- **What is asked**: Rewrite the listing below as a numbered list, leaving out any blank lines.
═══ Supplied information
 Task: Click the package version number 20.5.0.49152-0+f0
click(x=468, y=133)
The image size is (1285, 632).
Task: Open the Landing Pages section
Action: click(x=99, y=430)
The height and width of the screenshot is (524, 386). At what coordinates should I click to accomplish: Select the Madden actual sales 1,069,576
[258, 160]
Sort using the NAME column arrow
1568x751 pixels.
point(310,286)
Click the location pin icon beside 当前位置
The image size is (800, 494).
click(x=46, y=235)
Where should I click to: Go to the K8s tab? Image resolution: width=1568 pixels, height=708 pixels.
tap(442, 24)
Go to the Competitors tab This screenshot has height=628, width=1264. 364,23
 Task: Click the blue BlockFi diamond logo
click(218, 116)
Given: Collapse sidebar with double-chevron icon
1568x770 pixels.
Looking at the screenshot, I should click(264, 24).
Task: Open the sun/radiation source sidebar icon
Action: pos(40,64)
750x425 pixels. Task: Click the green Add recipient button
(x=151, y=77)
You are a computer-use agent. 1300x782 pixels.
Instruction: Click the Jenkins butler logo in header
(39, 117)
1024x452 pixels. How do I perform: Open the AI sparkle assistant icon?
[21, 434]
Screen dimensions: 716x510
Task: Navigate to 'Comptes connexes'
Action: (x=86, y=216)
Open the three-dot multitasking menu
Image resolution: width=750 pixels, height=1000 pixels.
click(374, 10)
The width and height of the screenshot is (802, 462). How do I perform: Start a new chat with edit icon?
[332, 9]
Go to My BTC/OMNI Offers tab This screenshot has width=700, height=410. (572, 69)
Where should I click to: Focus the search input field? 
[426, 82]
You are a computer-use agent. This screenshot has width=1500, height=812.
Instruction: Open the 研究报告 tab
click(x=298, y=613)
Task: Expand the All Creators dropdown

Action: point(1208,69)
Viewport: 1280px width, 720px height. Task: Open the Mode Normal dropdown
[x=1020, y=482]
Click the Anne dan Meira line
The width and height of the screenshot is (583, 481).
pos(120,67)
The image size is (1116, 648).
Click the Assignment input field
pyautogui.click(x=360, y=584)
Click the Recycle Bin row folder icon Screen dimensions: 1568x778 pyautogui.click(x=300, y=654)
══════
- **Solution for this task**:
1.  Task: Click the package version number 20.5.0.49152-0+f0
2. click(x=468, y=133)
3. The image size is (1285, 632).
4. Task: Open the Landing Pages section
5. Action: click(x=99, y=430)
6. The height and width of the screenshot is (524, 386). At what coordinates should I click to accomplish: Select the Madden actual sales 1,069,576
7. [258, 160]
8. Sort using the NAME column arrow
9. 1568x751 pixels.
10. point(310,286)
11. Click the location pin icon beside 当前位置
12. The image size is (800, 494).
13. click(x=46, y=235)
14. Where should I click to: Go to the K8s tab? Image resolution: width=1568 pixels, height=708 pixels.
15. tap(442, 24)
16. Go to the Competitors tab This screenshot has height=628, width=1264. 364,23
17.  Task: Click the blue BlockFi diamond logo
18. click(218, 116)
19. Given: Collapse sidebar with double-chevron icon
20. 1568x770 pixels.
21. Looking at the screenshot, I should click(264, 24).
22. Task: Open the sun/radiation source sidebar icon
23. Action: pos(40,64)
24. 750x425 pixels. Task: Click the green Add recipient button
25. (x=151, y=77)
26. You are a computer-use agent. 1300x782 pixels.
27. Instruction: Click the Jenkins butler logo in header
28. (39, 117)
29. 1024x452 pixels. How do I perform: Open the AI sparkle assistant icon?
30. [21, 434]
31. Screen dimensions: 716x510
32. Task: Navigate to 'Comptes connexes'
33. Action: (x=86, y=216)
34. Open the three-dot multitasking menu
35. Image resolution: width=750 pixels, height=1000 pixels.
36. click(374, 10)
37. The width and height of the screenshot is (802, 462). How do I perform: Start a new chat with edit icon?
38. [332, 9]
39. Go to My BTC/OMNI Offers tab This screenshot has width=700, height=410. (572, 69)
40. Where should I click to: Focus the search input field? 
41. [426, 82]
42. You are a computer-use agent. This screenshot has width=1500, height=812.
43. Instruction: Open the 研究报告 tab
44. click(x=298, y=613)
45. Task: Expand the All Creators dropdown
46. Action: point(1208,69)
47. Viewport: 1280px width, 720px height. Task: Open the Mode Normal dropdown
48. [x=1020, y=482]
49. Click the Anne dan Meira line
50. The width and height of the screenshot is (583, 481).
51. pos(120,67)
52. The image size is (1116, 648).
53. Click the Assignment input field
54. pyautogui.click(x=360, y=584)
55. Click the Recycle Bin row folder icon Screen dimensions: 1568x778 pyautogui.click(x=300, y=654)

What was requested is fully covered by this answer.